Published Translations
For quick and easy access, this list gathers into a single page the texts completed and published so far, as well as showing which sections of the Kangyur they are found in.
Publications: 3 | Total Pages: 617 |
Published Translations Filtered by: The Buddha’s Life
The Play in Full
རྒྱ་ཆེར་རོལ་པ། · rgya cher rol pa
Lalitavistara
Summary
The Play in Full tells the story of how the Buddha manifested in this world and attained awakening, as perceived from the perspective of the Great Vehicle. The sūtra, which is structured in twenty-seven chapters, first presents the events surrounding the Buddha’s birth, childhood, and adolescence in the royal palace of his father, king of the Śākya nation. It then recounts his escape from the palace and the years of hardship he faced in his quest for spiritual awakening. Finally the sūtra reveals his complete victory over the demon Māra, his attainment of awakening under the Bodhi tree, his first turning of the wheel of Dharma, and the formation of the very early saṅgha.
Title variants
- The Noble Great Vehicle Sūtra “The Play in Full”
- Āryalalitavistaranāmamahāyānasūtra
- ’phags pa rgya cher rol pa zhes bya ba theg pa chen po’i mdo
- འཕགས་པ་རྒྱ་ཆེར་རོལ་པ་ཞེས་བྱ་བ་ཐེག་པ་ཆེན་པོའི་མདོ།
- 《廣大遊戲經》 (方廣大莊嚴經)
Tibetan translation:
- Jinamitra
- Dānaśīla
- Munivarman
- Yeshé Dé
The Ratnaketu Dhāraṇī
རིན་པོ་ཆེ་ཏོག་གི་གཟུངས། · rin po che tog gi gzungs
Ratnaketudhāraṇī
Summary
The Ratnaketu Dhāraṇī is one of the core texts of the Mahāsannipāta collection of Mahāyāna sūtras that dates back to the formative period of Mahāyāna Buddhism, from the first to the third century ᴄᴇ. Its rich and varied narratives, probably redacted from at least two independent works, recount significant events from the lives, past and present, of the Buddha Śākyamuni and some of his main followers and opponents, both human and nonhuman. At the center of these narratives is the climactic episode from the Buddha’s life when Māra, the personification of spiritual death, sets out to destroy the Buddha and his Dharma. The mythic confrontation between these paragons of light and darkness, and the Buddha’s eventual victory, are related in vivid detail. The main narratives are interwoven with Dharma instructions and interspersed with miraculous events.
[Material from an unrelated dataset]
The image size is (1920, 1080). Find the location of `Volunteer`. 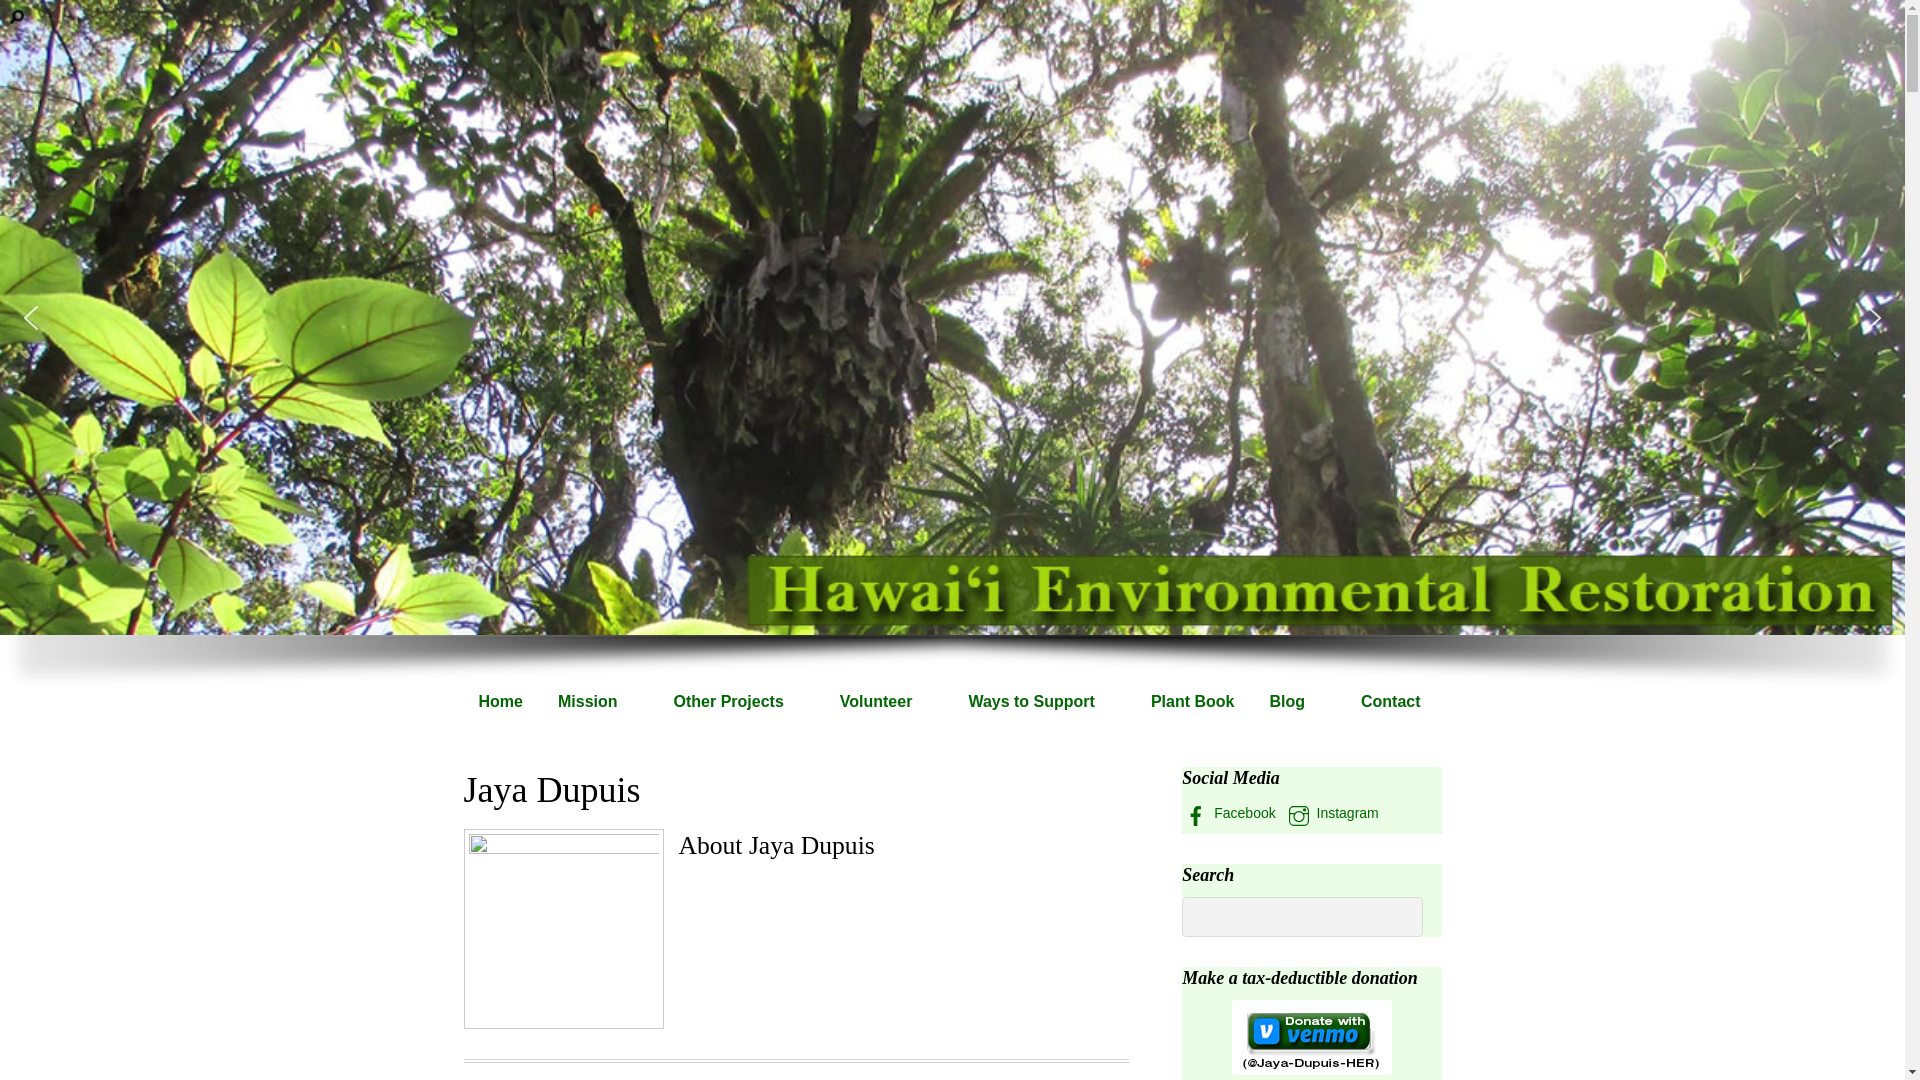

Volunteer is located at coordinates (886, 702). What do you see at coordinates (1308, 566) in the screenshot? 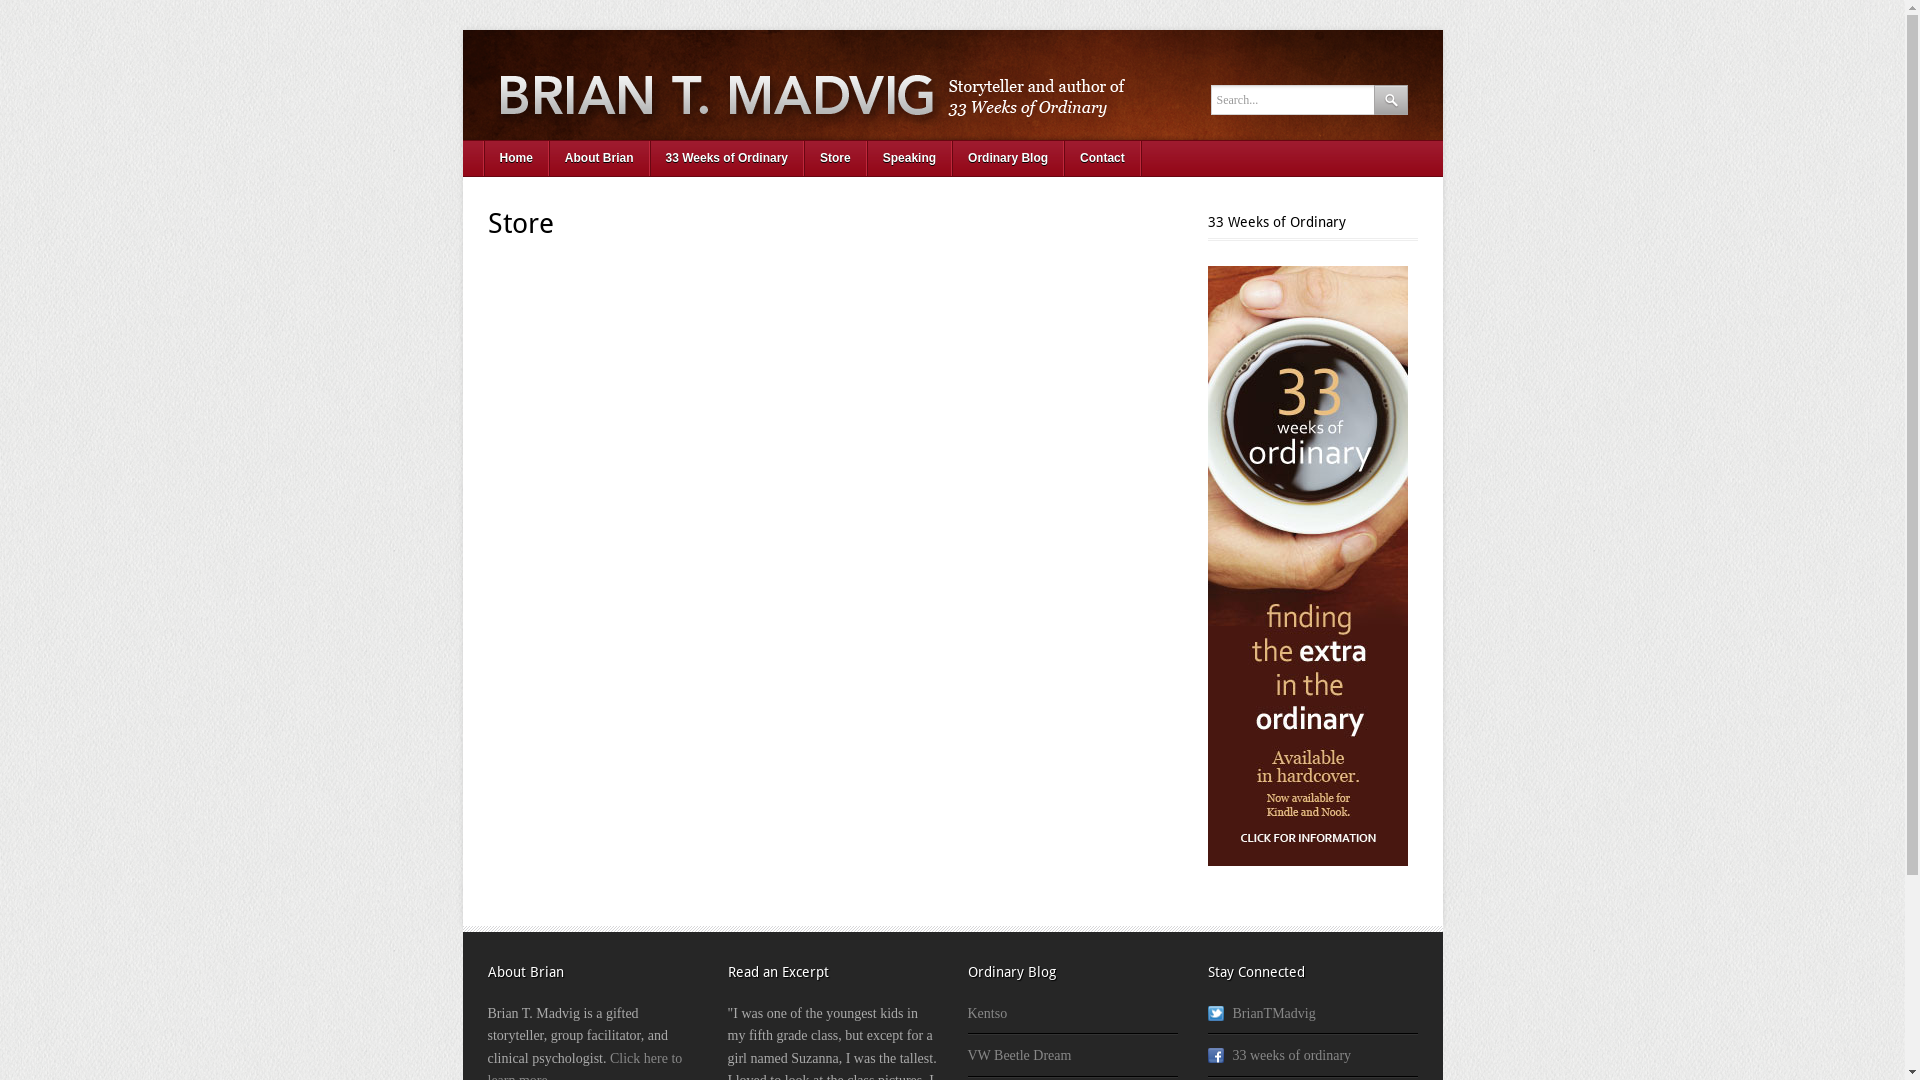
I see `33weeks-ad-vert` at bounding box center [1308, 566].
The text also exemplifies two distinctive sūtra genres, “prophecies” (vyākaraṇa) and “incantations” (dhāraṇī), as it includes, respectively, prophecies of the future attainment of buddhahood by some of the Buddha’s followers and the potent phrases that embody the Buddha’s teachings and are meant to ensure their survival and the thriving of its practitioners.
Title variants
- The Noble Mahāyāna Sūtra “The Ratnaketu Dhāraṇī” from the Great Collection
- Āryamahāsannipātaratnaketudhāraṇīnāmamahāyānasūtra
- ’phags pa ’dus pa chen po rin po che tog gi gzungs shes bya ba theg pa chen po’i mdo
- འཕགས་པ་འདུས་པ་ཆེན་པོ་རིན་པོ་ཆེ་ཏོག་གི་གཟུངས་ཤེས་བྱ་བ་ཐེག་པ་ཆེན་པོའི་མདོ།
- 《大集寶幢陀羅尼經 》 (大正藏:寳星陀羅尼經)
Tibetan translation:
- Śilendrabodhi
- Yeshé Dé
The Sūtra of the Wheel of Dharma
ཆོས་ཀྱི་འཁོར་ལོའི་མདོ། · chos kyi ’khor lo’i mdo
Dharmacakrasūtra
Summary
The Sūtra of the Wheel of Dharma contains the Buddha’s teaching to his five former spiritual companions on the four truths that he had discovered as part of his awakening: (1) suffering, (2) the origin of suffering, (3) the cessation of suffering, and (4) the path leading to the cessation of suffering. According to all the Buddhist traditions, this is the first teaching the Buddha gave to explain his awakened insight to others.